Старик плюнул, засосал сигарку и через минуту продолжал:
– Вошел в залу – темно; думаю: не вернуть ли назад? Хотя и строжайшая бдительность и все такое, но все-таки в чужую квартиру эдак, как бы татью… Не знаю, пошел ли бы дальше, как из соседней комнаты кто-то спрашивает: «Степан, ты?» Ну-с, я кашлянул, да и отворяю дверь. Смотрю – все знакомые: следователь, два армейских офицерика да еще губернаторский племянник, шут гороховый, от скуки по губернии шатается, при дяденьке в поручениях. Петр Николаевич ничего, даже обрадовался. Тары-бары, садитесь. «Как вас бог занес?» – «На огонек, говорю, думал – пулечка». – «Какая пулечка! Интересную книжку читаем, хотите послушать?» – «А что такое, какая такая книжечка?» – «Посмотрите-ка, редкая, только что вышла в Петербурге». И сует мне под нос книжку; посмотрел: «Девица Жиро, моя жена» [66 - «Девица Жиро, моя жена» – роман французского писателя Адольфа Бело (1829-1890).]… «Вы послушайте-ка, Иван Алексеевич…» И Петр Николаевич прочел один отрывок, очень уж пакостный. Я, знаете, для приличия посидел с четверть часика и как дурак выхожу вон. А Никодимка за воротами: «Ну что?» В те поры я очень рассердился и говорю: «А то, что вы болваниссимус!» Он то, се… я ему и рассказал, да и про то, что племянник губернаторский там был. Он перетрусил. «Не давайте, взмолил, огласки!» Ну, уж и пробрал я его. Смотрите и вы, Григорий Николаевич, того… не болтайте, а то как раз посмешищем станешь. Еще слава богу, Петр-то Николаевич не догадался! – окончил свой рассказ словоохотливый старик. – Вот вам и прокламации! Они «Девицу Жиро», а Никодимка сдуру трясся. И я-то, нечего сказать, обезумел! Да и, право, обезумеешь! Времена!..

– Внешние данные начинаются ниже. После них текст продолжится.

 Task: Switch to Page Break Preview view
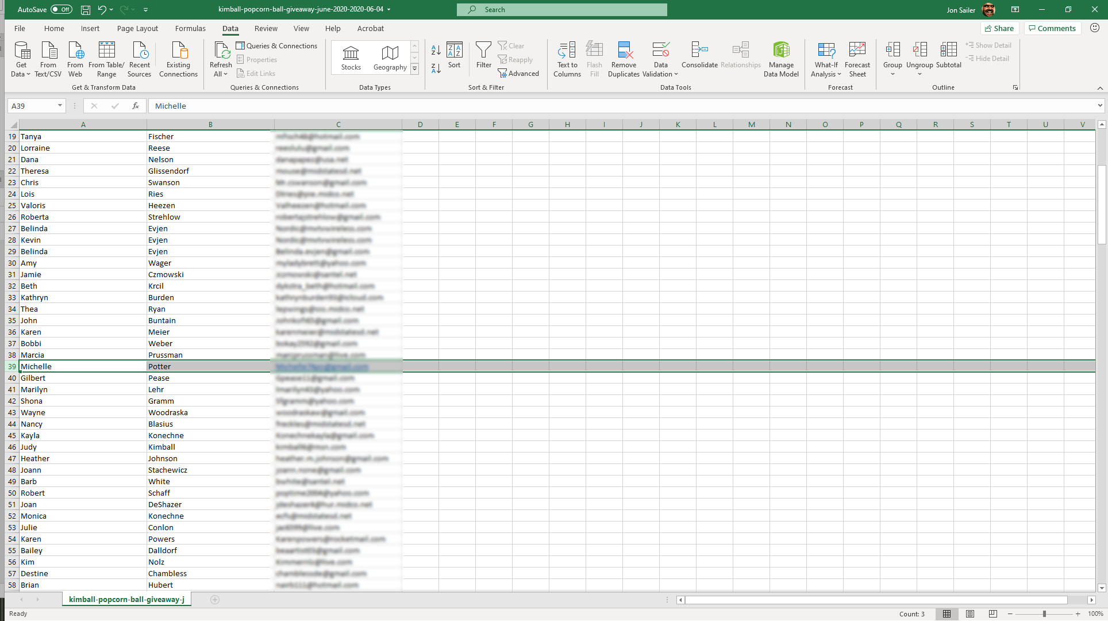pyautogui.click(x=992, y=614)
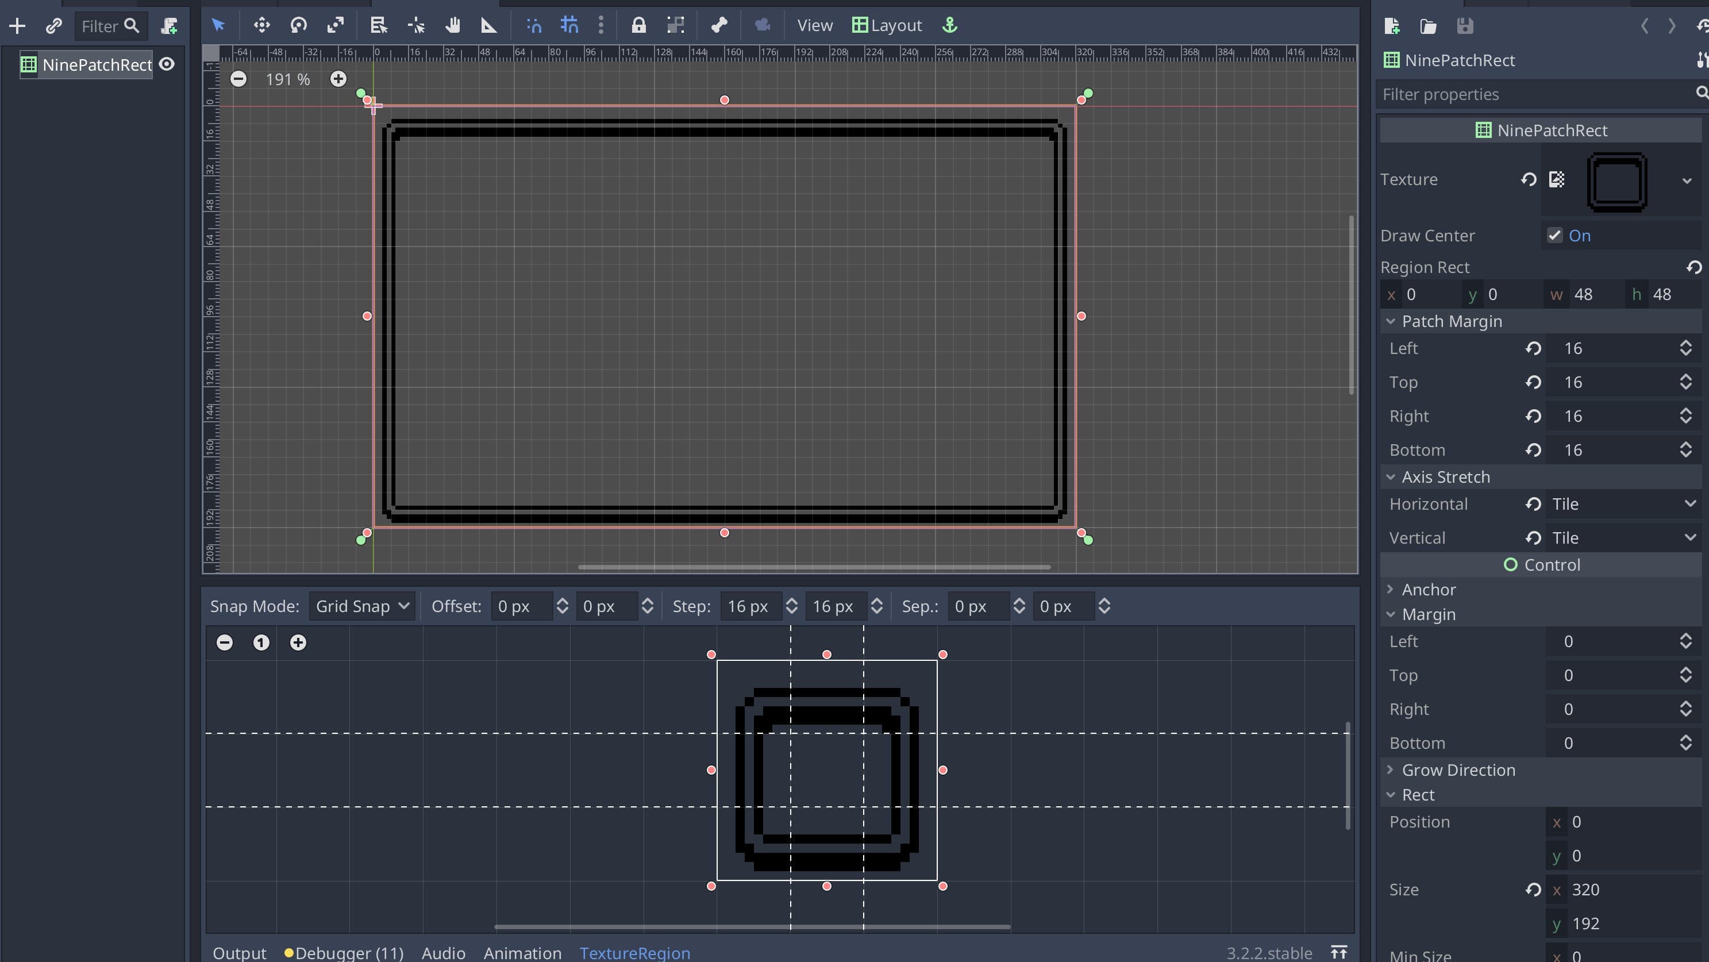This screenshot has height=962, width=1709.
Task: Open the View menu
Action: 814,25
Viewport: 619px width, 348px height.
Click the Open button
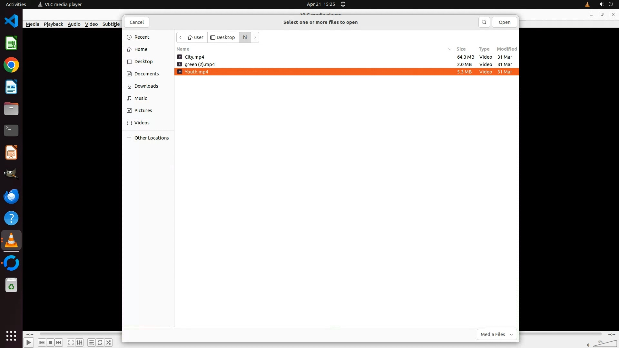pyautogui.click(x=504, y=22)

Григорий Николаевич несколько раз улыбался во время этого рассказа и осведомился, давно ли были известия от Елены Ивановны. Оказалось, что недавно. «Леночка здорова, учится и, кажется, все слава богу». Лаврентьев изредка заезжал к исправнику на полчаса и незаметно расспрашивал о Леночке.
Несколько дней тому назад Лаврентьев, не получая долго писем от Жучка (Жучок писал редко), поехал в город и, по обыкновению, зашел к Ивану Алексеевичу. Старика дома не было, а Марфа Алексеевна встретила его смущенная, с письмом в руках, вся в слезах.
– Что такое? Не случилось ли чего с Еленой Ивановной? – спросил упавшим голосом Лаврентьев. – Неприятное письмо? От Елены Ивановны?
– И очень даже неприятное! – значительно проговорила старая девица. – Ох, уж это ученье! Чуяло мое сердце! Вы-то чего медлили, скажите на милость!
– Больна? Да что же вы, Марфа Алексеевна? Говорите же!
– Да что вы-то пристали? Эх вы! Вовремя-то жениться не умели. Тоже поблажку давали. Говорила я!..
– Да вы толком.
– Тоже умный человек еще считается. Не видал, как козла пустил в огород! Нос-то вам и наклеила девка!
– Ну, уж вы это оставьте, Марфа Алексеевна.